Newswise — How would a novel or autobiography end up if the writer hadn't doodled, painted, photographed or clipped pictures from other books or magazines to help shape the finished book?

That's a question Professor Julie LeBlanc of U of T's Department of French and the Centre for Comparative Literature is trying to figure out as she pores over the diaries, notebooks and memoirs of such famous writers as Carol Shields, Frida Kahlo, Andre Maré, Roland Barthes, Anny Duperey and Marie-Claire Blais.

"Language is sometimes deficient when it comes to the textual representation of reality," says LeBlanc, "and it's an arbitrary system of communication which cannot always express what a novelist or autobiographer wants to communicate. Various forms of visual images such as paintings, drawings and photographs are often introduced by novelists or autobiographers in their manuscripts to express what language cannot " even if these images never make it into the published work."

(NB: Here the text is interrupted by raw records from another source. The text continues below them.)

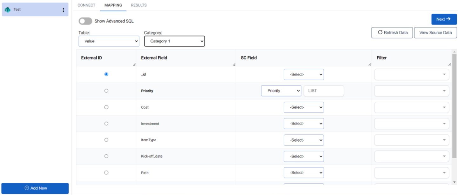
Task: Open the Priority SC Field dropdown
Action: 281,91
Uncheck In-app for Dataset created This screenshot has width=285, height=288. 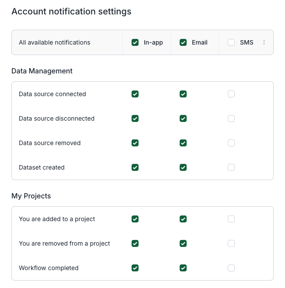135,167
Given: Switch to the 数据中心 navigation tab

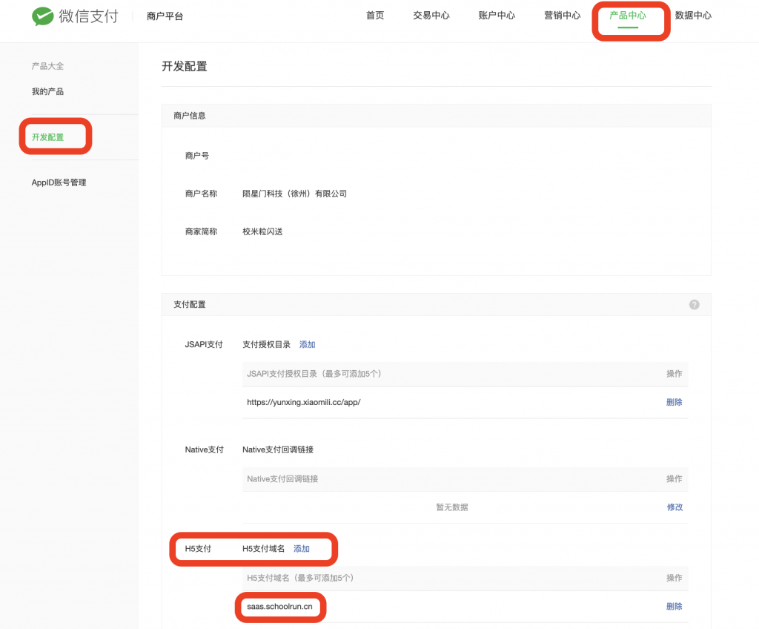Looking at the screenshot, I should tap(694, 15).
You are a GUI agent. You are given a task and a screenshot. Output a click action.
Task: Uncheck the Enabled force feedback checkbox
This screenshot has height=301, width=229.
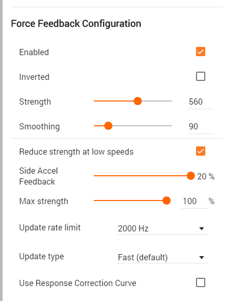[x=200, y=52]
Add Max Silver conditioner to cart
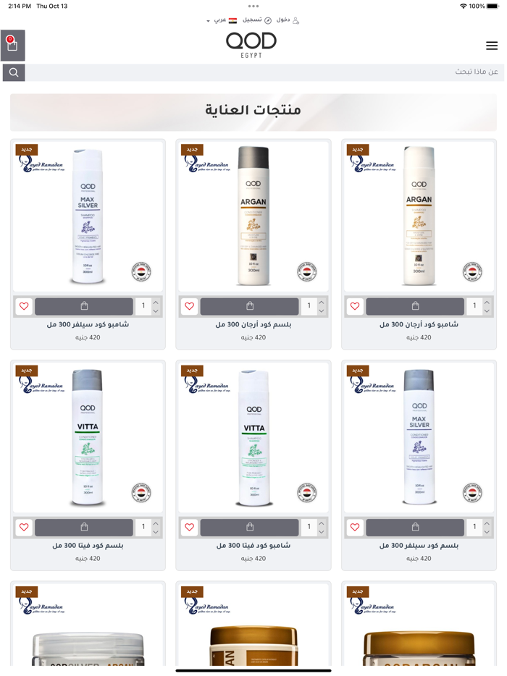The height and width of the screenshot is (676, 507). click(415, 527)
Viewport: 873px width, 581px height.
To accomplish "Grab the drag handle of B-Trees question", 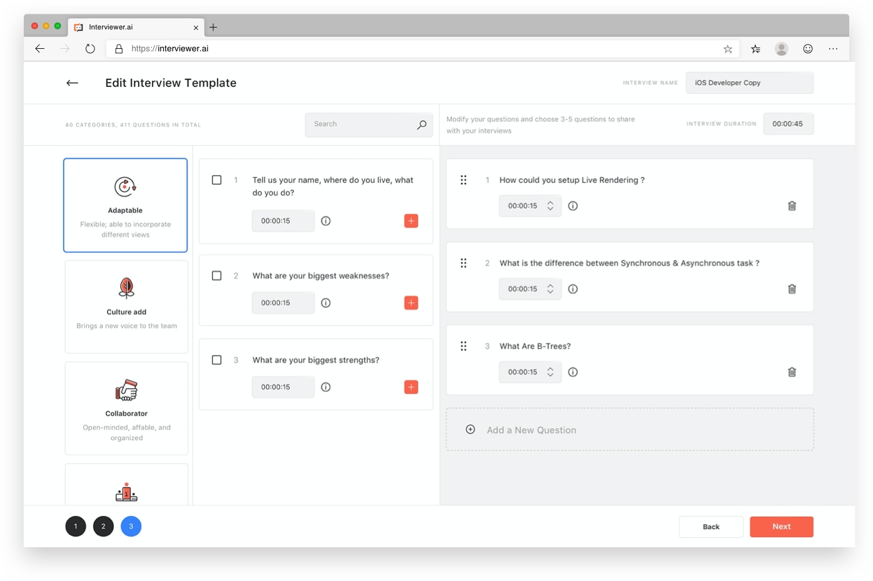I will pos(463,346).
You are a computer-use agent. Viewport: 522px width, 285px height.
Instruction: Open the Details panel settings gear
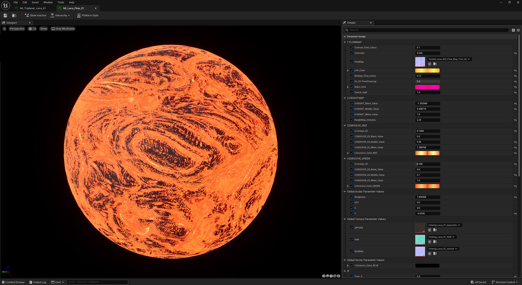518,30
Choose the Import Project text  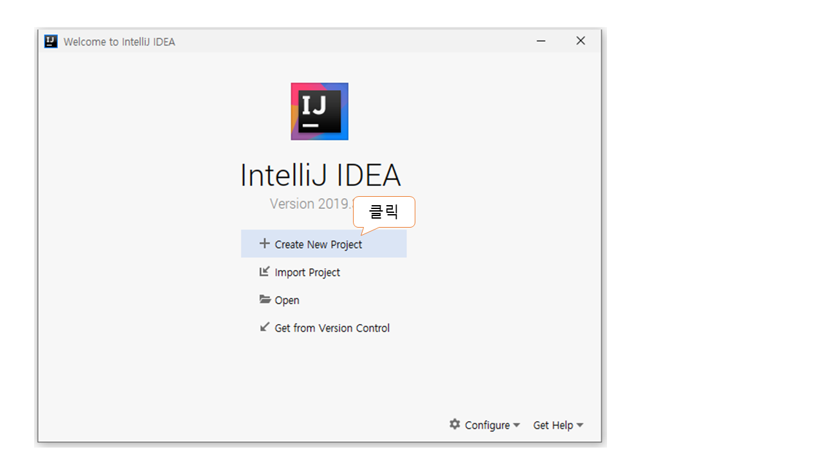(x=307, y=273)
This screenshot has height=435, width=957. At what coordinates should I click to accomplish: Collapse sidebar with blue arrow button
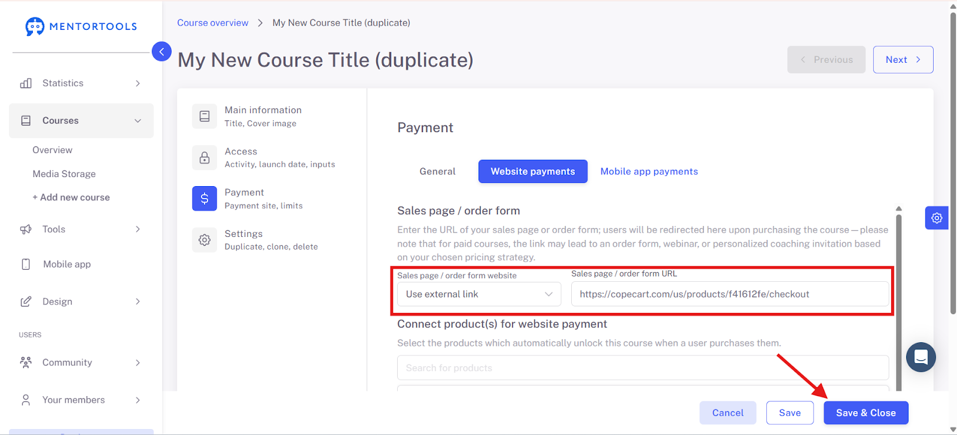(x=161, y=51)
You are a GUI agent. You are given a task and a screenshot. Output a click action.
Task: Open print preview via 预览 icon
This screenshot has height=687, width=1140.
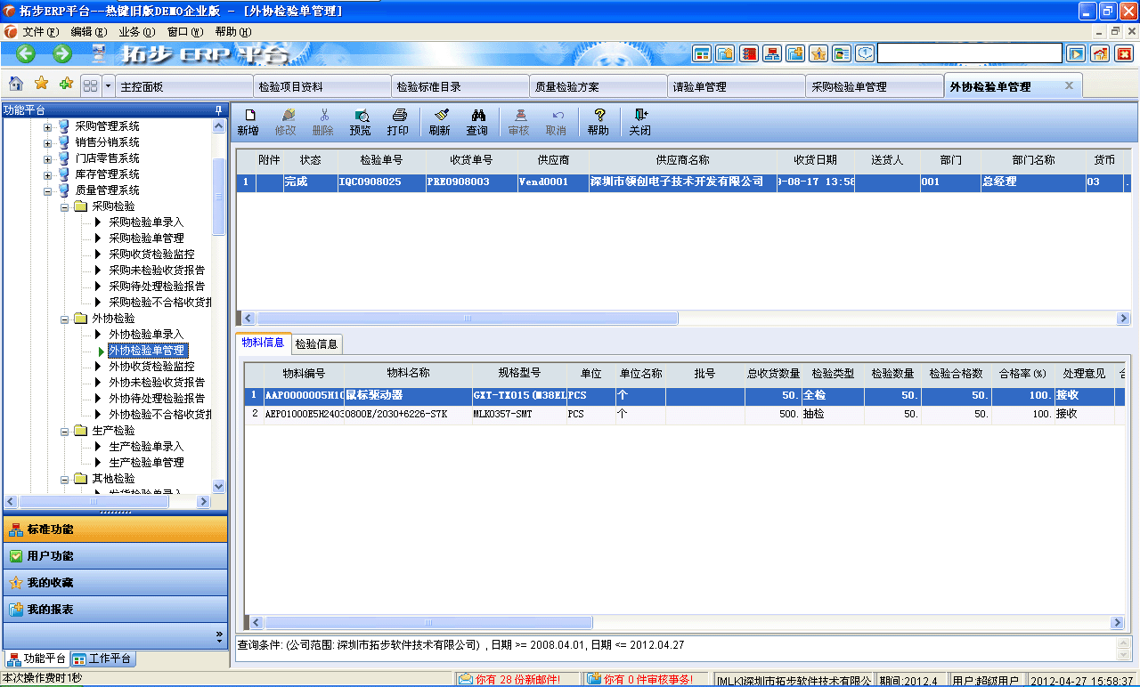pyautogui.click(x=361, y=122)
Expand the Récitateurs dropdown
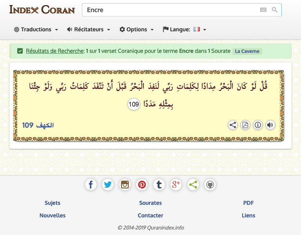301x235 pixels. click(89, 29)
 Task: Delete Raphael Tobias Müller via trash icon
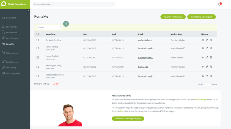pyautogui.click(x=211, y=76)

Even the most talented of writers (Zola, Baudelaire, Kafka, Grass) have resorted to creating 'picture books' in the manuscripts of their novels and diaries to help them, many never meant to be seen by an author's fans. Published or not, this process can and did help many famous writers visualize their finished product, says LeBlanc. "You learn a great deal about writing when you delve into these notebooks and book drafts and that includes the whole cognitive process that was put into play as these authors were creating," she says. "I think they often came to the conclusion at some point that they had to call upon another medium such as drawing or painting the faces of their characters or using a photo of an actual geographic location in order to help them in the textual representation of these elements."

LeBlanc's work, Self Imaging in Life-Writing, which she will publish in book form in 2006, is partially funded by the Social Sciences and Humanities Research Council and Victoria College.